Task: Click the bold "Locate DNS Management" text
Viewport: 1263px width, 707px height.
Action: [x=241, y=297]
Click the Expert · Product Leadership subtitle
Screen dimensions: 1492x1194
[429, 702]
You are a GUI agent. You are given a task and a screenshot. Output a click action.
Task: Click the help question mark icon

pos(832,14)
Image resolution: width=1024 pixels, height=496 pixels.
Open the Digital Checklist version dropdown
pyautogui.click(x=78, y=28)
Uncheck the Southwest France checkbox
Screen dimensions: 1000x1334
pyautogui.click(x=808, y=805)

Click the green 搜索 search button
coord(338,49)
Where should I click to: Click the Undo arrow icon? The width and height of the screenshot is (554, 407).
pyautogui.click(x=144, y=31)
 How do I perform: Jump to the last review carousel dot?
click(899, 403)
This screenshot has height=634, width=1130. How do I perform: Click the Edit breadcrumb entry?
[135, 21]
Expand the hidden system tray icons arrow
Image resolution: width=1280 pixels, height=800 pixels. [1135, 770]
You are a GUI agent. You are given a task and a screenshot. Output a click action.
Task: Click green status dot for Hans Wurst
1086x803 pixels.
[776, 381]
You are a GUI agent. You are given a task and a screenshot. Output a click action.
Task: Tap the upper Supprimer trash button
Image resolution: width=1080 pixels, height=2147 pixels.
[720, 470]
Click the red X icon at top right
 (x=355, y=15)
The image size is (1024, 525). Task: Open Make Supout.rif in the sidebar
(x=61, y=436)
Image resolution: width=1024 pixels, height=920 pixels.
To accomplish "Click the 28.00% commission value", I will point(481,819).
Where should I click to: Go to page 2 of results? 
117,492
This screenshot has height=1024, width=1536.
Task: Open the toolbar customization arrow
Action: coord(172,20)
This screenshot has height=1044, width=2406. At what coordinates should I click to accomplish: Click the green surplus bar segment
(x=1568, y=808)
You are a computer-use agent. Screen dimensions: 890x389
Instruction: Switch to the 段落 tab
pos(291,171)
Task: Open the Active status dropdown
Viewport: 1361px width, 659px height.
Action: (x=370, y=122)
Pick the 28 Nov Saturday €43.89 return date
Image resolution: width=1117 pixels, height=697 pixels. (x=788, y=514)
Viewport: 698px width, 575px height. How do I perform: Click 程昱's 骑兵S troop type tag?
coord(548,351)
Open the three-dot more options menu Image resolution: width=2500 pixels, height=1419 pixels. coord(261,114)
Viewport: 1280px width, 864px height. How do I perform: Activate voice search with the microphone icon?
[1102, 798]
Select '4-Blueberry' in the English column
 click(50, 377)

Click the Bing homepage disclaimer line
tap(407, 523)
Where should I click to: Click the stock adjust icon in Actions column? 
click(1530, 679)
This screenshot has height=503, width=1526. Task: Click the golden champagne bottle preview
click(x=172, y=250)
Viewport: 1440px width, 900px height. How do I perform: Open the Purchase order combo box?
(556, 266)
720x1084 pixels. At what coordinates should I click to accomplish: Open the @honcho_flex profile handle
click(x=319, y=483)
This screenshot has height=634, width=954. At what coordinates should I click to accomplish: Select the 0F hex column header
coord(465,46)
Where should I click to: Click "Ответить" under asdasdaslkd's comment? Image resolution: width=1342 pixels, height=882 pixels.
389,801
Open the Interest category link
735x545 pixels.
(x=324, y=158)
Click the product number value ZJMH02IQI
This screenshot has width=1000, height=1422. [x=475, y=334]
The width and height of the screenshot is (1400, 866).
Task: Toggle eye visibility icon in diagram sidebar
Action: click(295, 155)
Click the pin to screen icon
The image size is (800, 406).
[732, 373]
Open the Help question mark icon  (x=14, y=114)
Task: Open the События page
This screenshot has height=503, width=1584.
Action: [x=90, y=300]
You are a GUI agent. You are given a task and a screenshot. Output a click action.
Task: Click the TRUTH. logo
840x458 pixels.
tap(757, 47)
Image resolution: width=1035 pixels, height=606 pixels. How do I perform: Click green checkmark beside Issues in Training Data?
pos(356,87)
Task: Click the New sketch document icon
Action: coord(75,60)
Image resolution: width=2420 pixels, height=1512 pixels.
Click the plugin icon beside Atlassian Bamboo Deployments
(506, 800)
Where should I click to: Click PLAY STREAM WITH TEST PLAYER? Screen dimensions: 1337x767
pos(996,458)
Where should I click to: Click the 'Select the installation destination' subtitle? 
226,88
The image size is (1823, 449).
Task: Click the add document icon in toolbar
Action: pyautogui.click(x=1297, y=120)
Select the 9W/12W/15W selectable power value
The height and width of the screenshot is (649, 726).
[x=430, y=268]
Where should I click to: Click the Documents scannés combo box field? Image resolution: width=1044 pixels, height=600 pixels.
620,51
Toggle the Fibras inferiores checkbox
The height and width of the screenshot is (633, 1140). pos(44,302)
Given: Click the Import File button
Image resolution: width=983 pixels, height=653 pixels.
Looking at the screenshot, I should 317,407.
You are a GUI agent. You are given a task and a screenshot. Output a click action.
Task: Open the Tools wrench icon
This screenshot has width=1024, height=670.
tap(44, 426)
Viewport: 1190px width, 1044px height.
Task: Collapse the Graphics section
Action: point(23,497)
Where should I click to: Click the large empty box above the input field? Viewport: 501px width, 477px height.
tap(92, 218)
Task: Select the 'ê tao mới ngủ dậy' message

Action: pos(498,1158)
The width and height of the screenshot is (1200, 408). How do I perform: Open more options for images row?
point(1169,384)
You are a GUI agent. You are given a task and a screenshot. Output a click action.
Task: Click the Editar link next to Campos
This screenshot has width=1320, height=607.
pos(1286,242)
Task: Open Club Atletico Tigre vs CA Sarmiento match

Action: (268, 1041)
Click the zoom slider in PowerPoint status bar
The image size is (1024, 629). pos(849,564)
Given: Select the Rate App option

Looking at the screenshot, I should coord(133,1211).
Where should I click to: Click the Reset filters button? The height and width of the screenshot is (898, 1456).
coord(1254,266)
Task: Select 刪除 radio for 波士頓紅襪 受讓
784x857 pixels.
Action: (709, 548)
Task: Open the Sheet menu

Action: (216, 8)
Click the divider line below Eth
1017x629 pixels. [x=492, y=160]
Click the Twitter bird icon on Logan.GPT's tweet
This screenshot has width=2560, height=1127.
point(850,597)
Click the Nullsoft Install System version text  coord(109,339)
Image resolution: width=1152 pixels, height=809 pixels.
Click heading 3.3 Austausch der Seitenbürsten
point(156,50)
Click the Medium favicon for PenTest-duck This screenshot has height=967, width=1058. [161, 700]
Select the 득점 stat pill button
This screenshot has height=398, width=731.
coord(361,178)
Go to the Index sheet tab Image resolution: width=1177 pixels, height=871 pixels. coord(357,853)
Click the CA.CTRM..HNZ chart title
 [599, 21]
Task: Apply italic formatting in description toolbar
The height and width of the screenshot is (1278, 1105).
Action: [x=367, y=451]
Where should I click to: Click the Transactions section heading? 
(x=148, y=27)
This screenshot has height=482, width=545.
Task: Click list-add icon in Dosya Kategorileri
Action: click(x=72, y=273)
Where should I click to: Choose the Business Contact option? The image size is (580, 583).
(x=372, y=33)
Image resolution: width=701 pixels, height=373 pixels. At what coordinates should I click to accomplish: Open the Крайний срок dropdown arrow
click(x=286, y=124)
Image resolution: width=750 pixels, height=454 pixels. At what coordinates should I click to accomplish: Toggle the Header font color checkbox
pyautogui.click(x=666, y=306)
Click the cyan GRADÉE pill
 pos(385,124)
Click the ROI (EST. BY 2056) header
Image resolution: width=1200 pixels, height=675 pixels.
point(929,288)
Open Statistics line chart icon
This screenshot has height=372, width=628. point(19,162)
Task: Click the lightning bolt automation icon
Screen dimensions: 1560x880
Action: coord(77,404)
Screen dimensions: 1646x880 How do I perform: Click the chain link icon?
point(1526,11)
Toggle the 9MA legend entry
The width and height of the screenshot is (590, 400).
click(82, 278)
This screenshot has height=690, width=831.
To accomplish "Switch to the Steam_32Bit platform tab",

▶ [Problem details]
Reproduce the records above exactly, starting with the line that contains "Where should I click to: Choose" and ending with the last line.

▶ [Exercise response]
Where should I click to: Choose the Business Contact option? The image size is (580, 583).
(x=372, y=33)
Image resolution: width=701 pixels, height=373 pixels. At what coordinates should I click to accomplish: Open the Крайний срок dropdown arrow
click(x=286, y=124)
Image resolution: width=750 pixels, height=454 pixels. At what coordinates should I click to accomplish: Toggle the Header font color checkbox
pyautogui.click(x=666, y=306)
Click the cyan GRADÉE pill
 pos(385,124)
Click the ROI (EST. BY 2056) header
Image resolution: width=1200 pixels, height=675 pixels.
point(929,288)
Open Statistics line chart icon
This screenshot has height=372, width=628. point(19,162)
Task: Click the lightning bolt automation icon
Screen dimensions: 1560x880
Action: coord(77,404)
Screen dimensions: 1646x880 How do I perform: Click the chain link icon?
point(1526,11)
Toggle the 9MA legend entry
The width and height of the screenshot is (590, 400).
click(82, 278)
This screenshot has height=690, width=831.
To accomplish "Switch to the Steam_32Bit platform tab",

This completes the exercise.